• **TASK TO CARRY OUT**
Nothing but the lines below from the one that contains "Our Mission (45, 2076)" through the one that contains "[Open Menu] (799, 33)" should be retyped, exactly and including both ends. Do not include pictures.

• **RAW DATA**
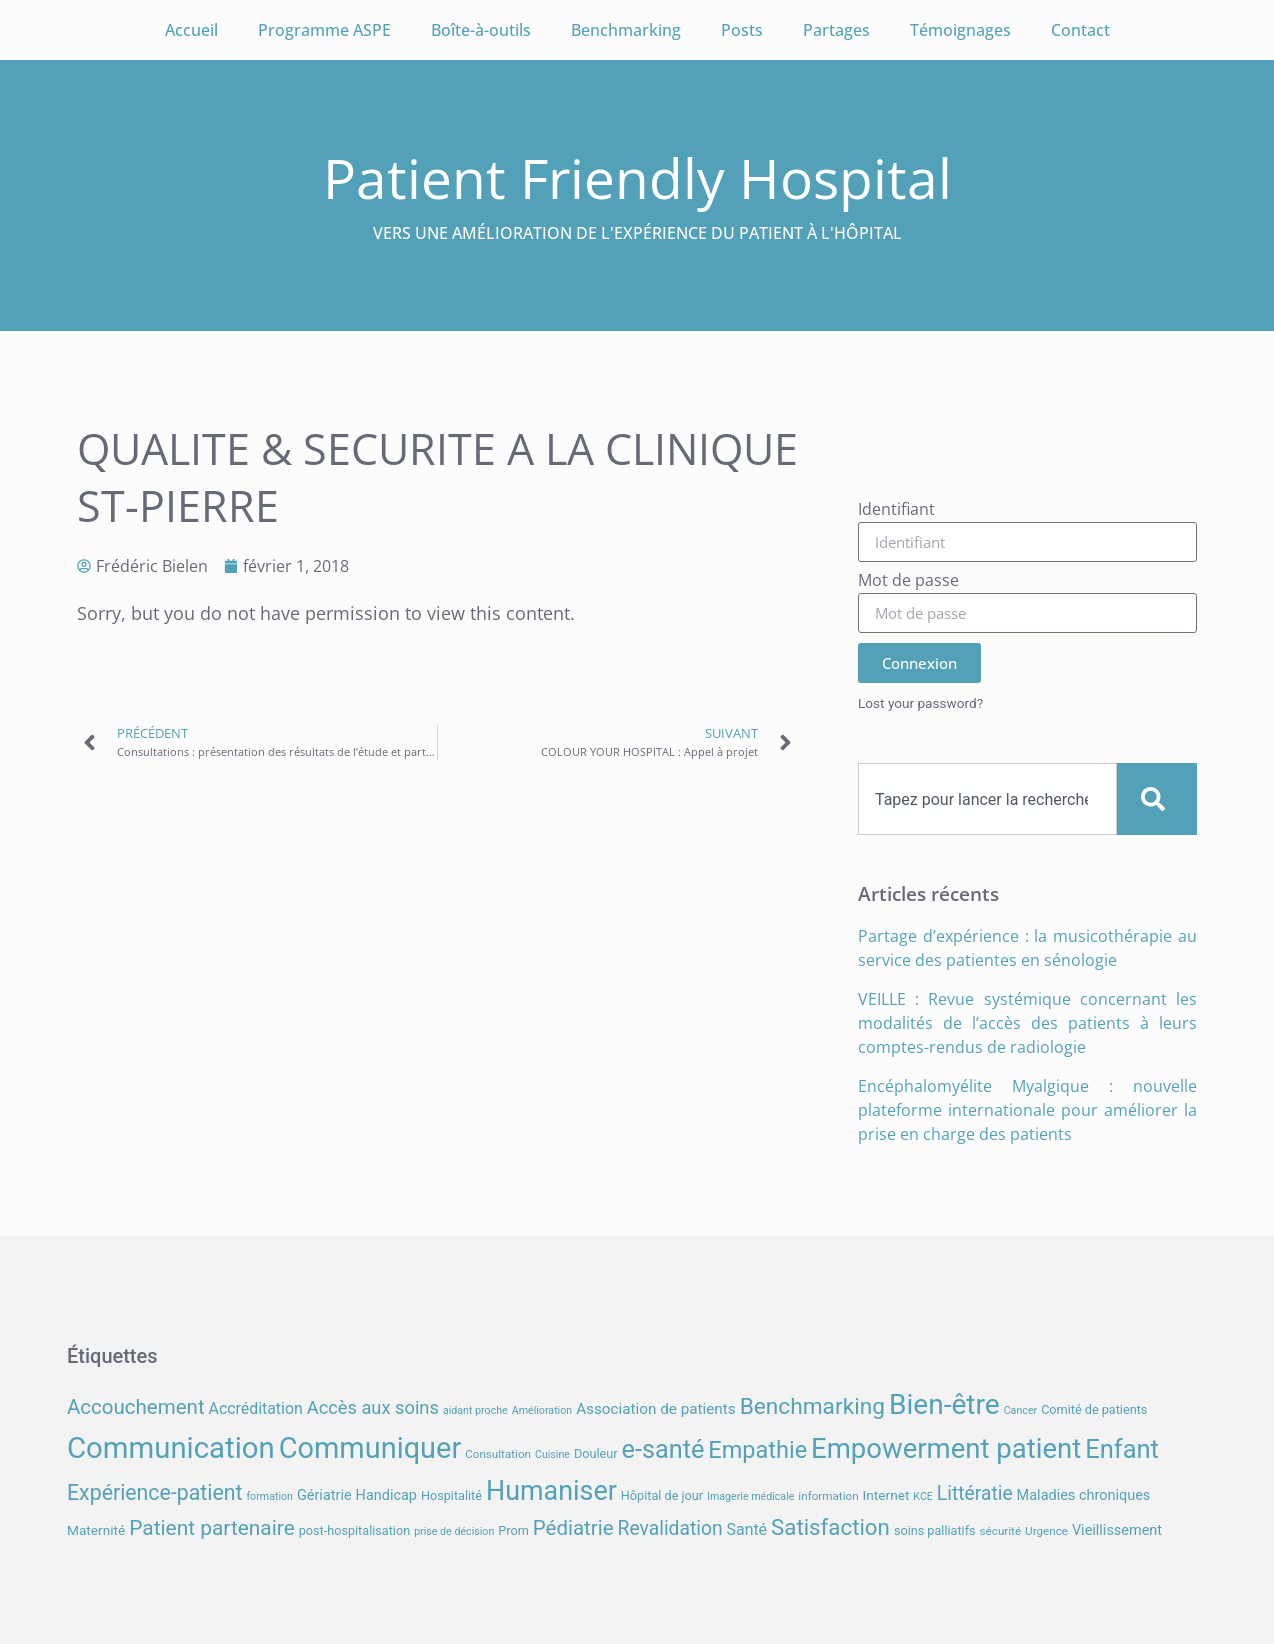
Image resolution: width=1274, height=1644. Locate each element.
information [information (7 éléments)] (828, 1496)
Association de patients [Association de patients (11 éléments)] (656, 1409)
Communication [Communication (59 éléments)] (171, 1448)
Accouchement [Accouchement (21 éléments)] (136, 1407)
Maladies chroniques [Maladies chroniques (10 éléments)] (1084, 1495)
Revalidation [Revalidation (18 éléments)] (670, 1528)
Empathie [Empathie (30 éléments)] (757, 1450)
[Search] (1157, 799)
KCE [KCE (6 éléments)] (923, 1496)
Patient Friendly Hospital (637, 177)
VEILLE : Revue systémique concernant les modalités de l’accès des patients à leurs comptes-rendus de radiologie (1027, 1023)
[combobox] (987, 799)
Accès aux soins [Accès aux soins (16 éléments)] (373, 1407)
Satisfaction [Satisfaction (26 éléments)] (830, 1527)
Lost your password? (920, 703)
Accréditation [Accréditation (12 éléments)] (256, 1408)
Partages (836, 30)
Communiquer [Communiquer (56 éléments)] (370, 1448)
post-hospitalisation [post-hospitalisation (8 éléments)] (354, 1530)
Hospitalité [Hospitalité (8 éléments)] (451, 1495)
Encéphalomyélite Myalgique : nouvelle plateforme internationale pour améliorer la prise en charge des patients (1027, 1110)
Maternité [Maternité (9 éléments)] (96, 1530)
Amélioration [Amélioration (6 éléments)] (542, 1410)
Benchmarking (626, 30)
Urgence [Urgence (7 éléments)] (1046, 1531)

==

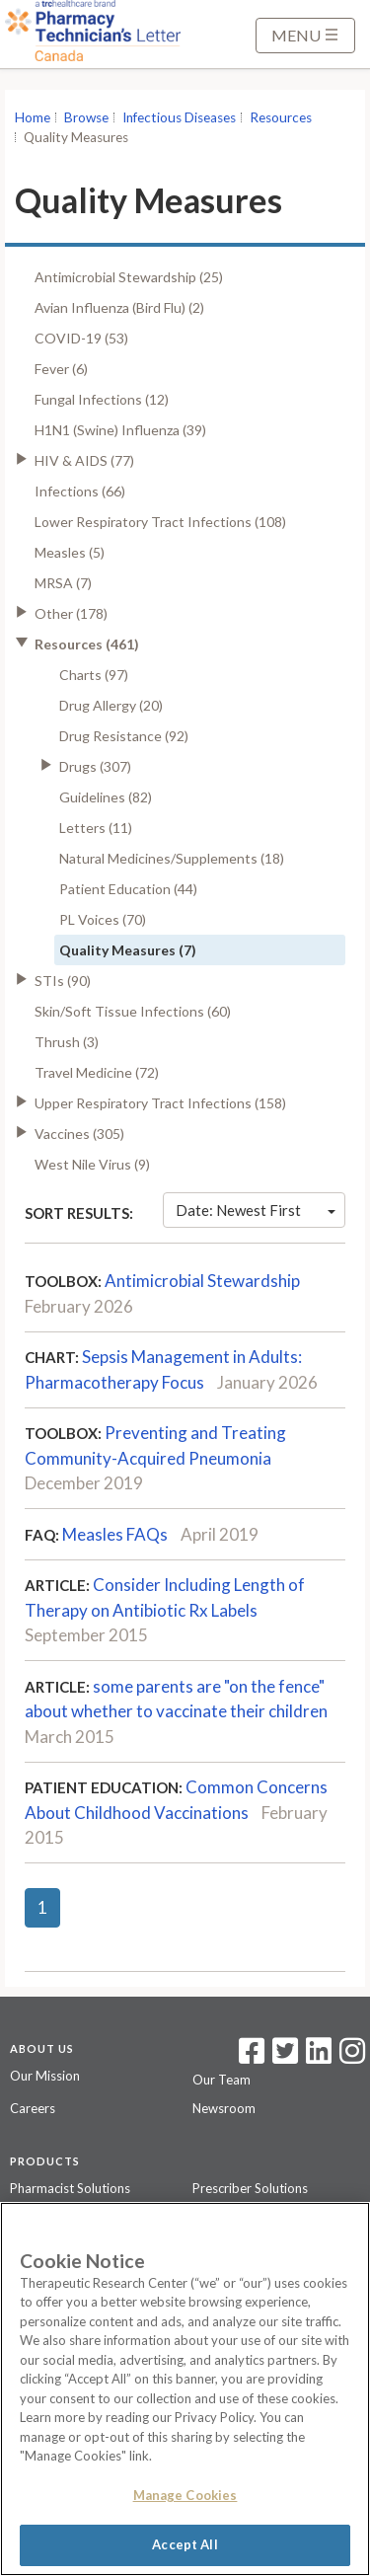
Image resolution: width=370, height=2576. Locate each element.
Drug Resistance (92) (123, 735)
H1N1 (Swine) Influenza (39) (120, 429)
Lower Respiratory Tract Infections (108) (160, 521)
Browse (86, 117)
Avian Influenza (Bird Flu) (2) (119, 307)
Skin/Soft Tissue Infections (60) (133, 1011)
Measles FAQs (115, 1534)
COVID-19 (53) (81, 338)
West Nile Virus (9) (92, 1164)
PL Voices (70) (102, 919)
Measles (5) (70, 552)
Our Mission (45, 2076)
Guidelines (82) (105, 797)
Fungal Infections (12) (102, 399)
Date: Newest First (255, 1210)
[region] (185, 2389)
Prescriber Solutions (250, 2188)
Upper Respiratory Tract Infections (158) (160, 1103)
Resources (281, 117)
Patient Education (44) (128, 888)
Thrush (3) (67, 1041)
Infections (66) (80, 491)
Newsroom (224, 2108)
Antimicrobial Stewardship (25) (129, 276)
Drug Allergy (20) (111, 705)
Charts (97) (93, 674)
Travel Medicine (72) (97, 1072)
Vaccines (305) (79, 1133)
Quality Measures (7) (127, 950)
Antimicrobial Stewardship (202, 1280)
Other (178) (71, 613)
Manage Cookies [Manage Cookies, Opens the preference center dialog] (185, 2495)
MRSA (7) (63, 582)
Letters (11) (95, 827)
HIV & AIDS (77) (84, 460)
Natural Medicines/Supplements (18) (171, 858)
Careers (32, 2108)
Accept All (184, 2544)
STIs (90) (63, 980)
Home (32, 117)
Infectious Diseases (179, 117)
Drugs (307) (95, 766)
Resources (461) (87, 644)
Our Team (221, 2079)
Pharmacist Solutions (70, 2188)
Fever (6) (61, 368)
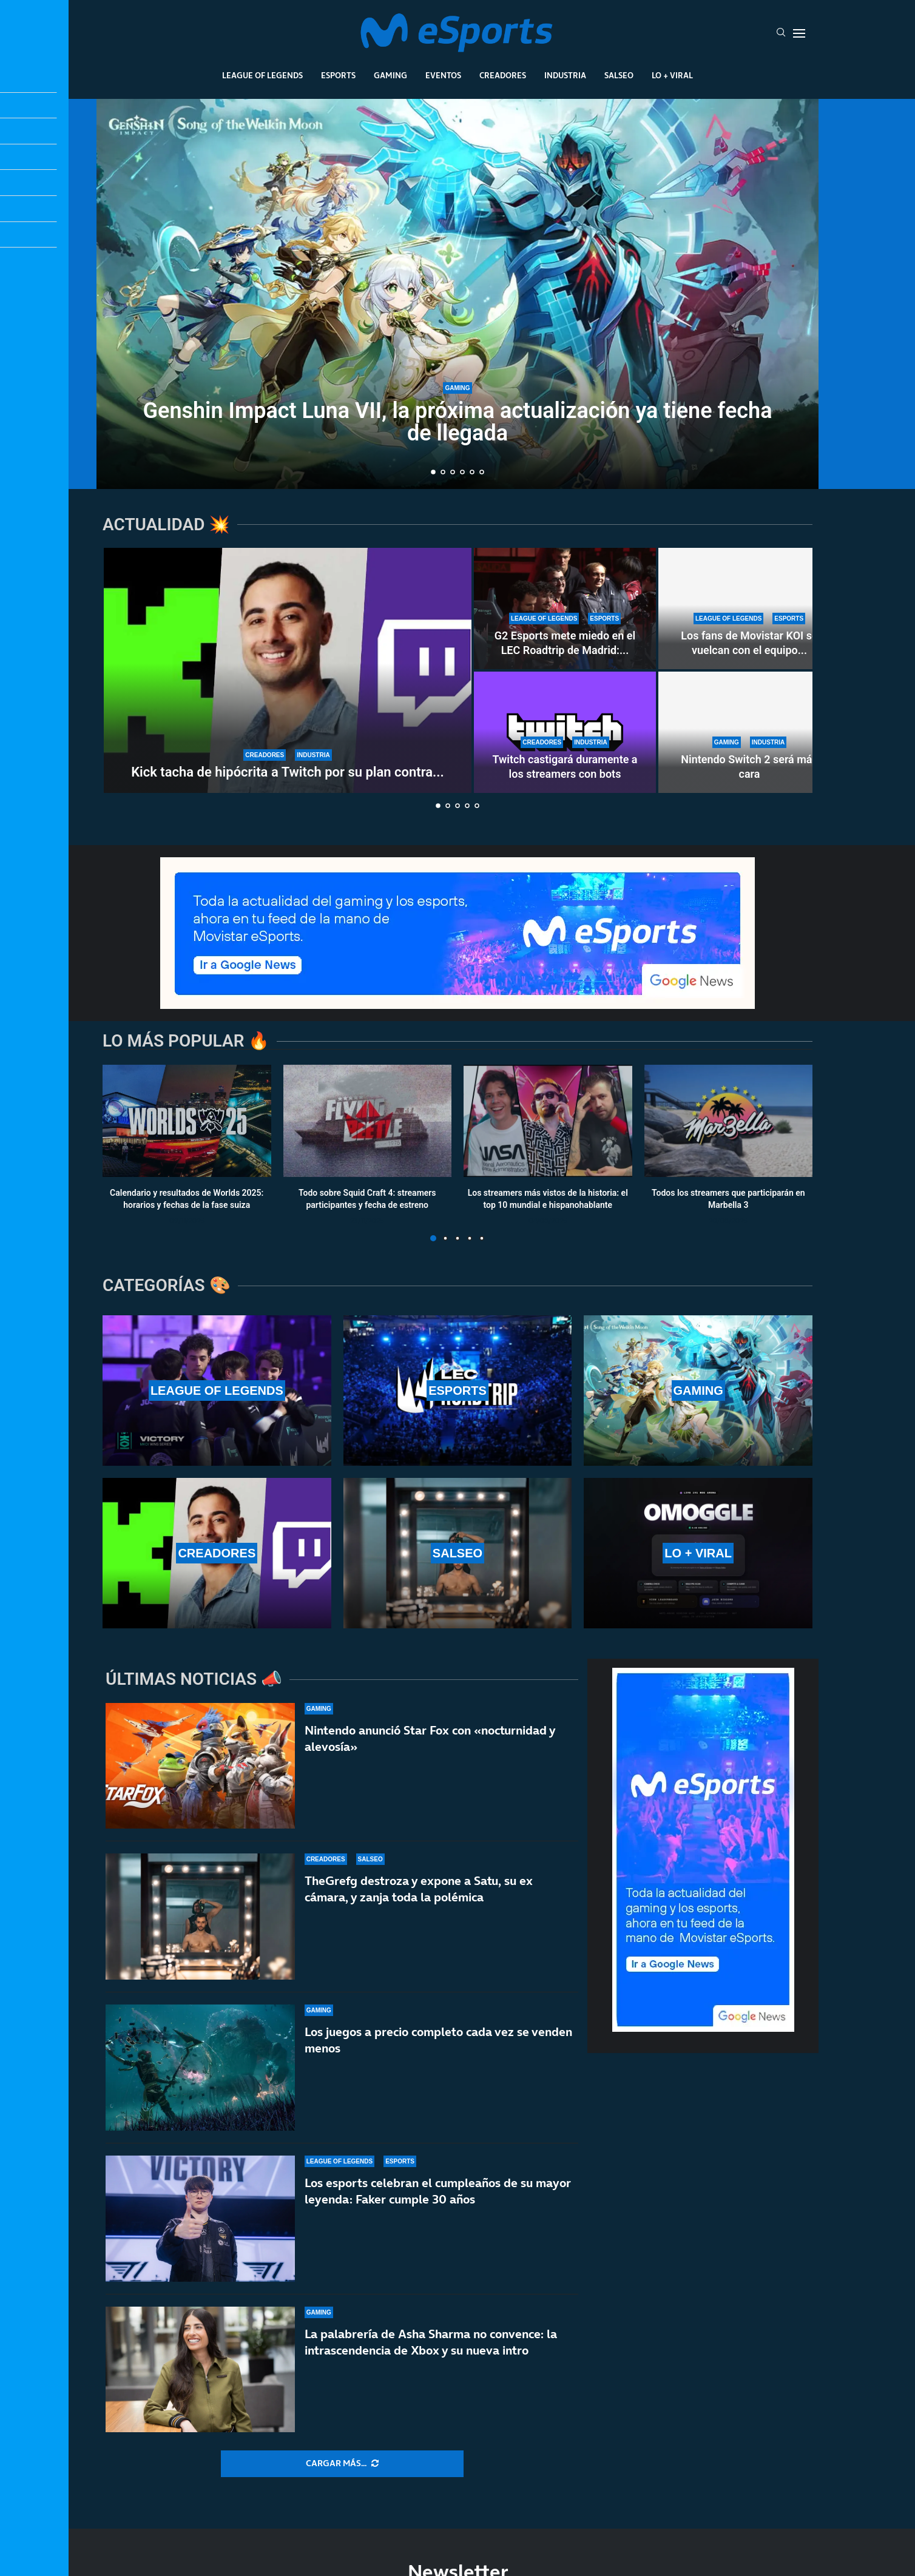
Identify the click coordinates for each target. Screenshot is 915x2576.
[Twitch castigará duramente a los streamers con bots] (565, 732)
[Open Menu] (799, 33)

• **OUTPUT FOR THIS TASK**
Our Mission (45, 2076)
Guidelines (82) (105, 797)
Fungal Infections (12) (102, 399)
Date: Newest First (255, 1210)
[region] (185, 2389)
Prescriber Solutions (250, 2188)
Upper Respiratory Tract Infections (158) (160, 1103)
Resources (281, 117)
Patient Education (44) (128, 888)
Thrush (3) (67, 1041)
Infections (66) (80, 491)
Newsroom (224, 2108)
Antimicrobial Stewardship (25) (129, 276)
Drug Allergy (20) (111, 705)
Charts (97) (93, 674)
Travel Medicine (72) (97, 1072)
Vaccines (305) (79, 1133)
Quality Measures (7) (127, 950)
Antimicrobial Stewardship (202, 1280)
Other (178) (71, 613)
Manage Cookies [Manage Cookies, Opens the preference center dialog] (185, 2495)
MRSA (7) (63, 582)
Letters (11) (95, 827)
HIV & AIDS (77) (84, 460)
Natural Medicines/Supplements (18) (171, 858)
Careers (32, 2108)
Accept All (184, 2544)
STIs (90) (63, 980)
Home (32, 117)
Infectious Diseases (179, 117)
Drugs (307) (95, 766)
Resources (461) (87, 644)
Our Team (221, 2079)
Pharmacist Solutions (70, 2188)
Fever (6) (61, 368)
Identify the click coordinates for each target. Screenshot is 915x2576.
[Twitch castigará duramente a los streamers con bots] (565, 732)
[Open Menu] (799, 33)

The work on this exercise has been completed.